(Items from a data source)
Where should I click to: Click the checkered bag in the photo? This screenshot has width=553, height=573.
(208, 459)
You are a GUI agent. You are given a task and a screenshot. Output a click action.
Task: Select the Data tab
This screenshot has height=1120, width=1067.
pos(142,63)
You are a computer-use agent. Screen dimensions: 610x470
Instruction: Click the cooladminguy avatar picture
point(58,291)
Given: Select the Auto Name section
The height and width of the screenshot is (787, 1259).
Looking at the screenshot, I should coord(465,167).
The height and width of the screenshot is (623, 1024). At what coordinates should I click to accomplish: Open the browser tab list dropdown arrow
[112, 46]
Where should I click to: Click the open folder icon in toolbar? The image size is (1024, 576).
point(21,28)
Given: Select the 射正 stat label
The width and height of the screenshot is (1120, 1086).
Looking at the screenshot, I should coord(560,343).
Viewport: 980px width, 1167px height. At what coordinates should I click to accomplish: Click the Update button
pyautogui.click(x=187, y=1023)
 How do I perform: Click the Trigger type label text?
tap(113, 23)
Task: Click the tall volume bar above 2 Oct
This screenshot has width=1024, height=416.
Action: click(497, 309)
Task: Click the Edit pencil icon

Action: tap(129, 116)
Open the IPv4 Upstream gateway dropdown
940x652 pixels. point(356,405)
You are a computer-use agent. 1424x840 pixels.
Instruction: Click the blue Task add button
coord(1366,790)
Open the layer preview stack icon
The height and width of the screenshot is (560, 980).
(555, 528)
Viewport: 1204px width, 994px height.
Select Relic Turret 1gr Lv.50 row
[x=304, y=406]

**WORK ITEM**
Restate each entry exactly, skipping none.

**SOLUTION TO THIS EXERCISE**
Where should I click to: Click the checkered bag in the photo? This screenshot has width=553, height=573.
(208, 459)
You are a GUI agent. You are given a task and a screenshot. Output a click action.
Task: Select the Data tab
This screenshot has height=1120, width=1067.
pos(142,63)
You are a computer-use agent. Screen dimensions: 610x470
Instruction: Click the cooladminguy avatar picture
point(58,291)
Given: Select the Auto Name section
The height and width of the screenshot is (787, 1259).
Looking at the screenshot, I should coord(465,167).
The height and width of the screenshot is (623, 1024). At what coordinates should I click to accomplish: Open the browser tab list dropdown arrow
[112, 46]
Where should I click to: Click the open folder icon in toolbar? The image size is (1024, 576).
point(21,28)
Given: Select the 射正 stat label
The width and height of the screenshot is (1120, 1086).
Looking at the screenshot, I should coord(560,343).
Viewport: 980px width, 1167px height. At what coordinates should I click to accomplish: Click the Update button
pyautogui.click(x=187, y=1023)
 How do I perform: Click the Trigger type label text?
tap(113, 23)
Task: Click the tall volume bar above 2 Oct
This screenshot has width=1024, height=416.
Action: click(497, 309)
Task: Click the Edit pencil icon

Action: tap(129, 116)
Open the IPv4 Upstream gateway dropdown
940x652 pixels. point(356,405)
You are a computer-use agent. 1424x840 pixels.
Instruction: Click the blue Task add button
coord(1366,790)
Open the layer preview stack icon
The height and width of the screenshot is (560, 980).
(555, 528)
Viewport: 1204px width, 994px height.
Select Relic Turret 1gr Lv.50 row
[x=304, y=406]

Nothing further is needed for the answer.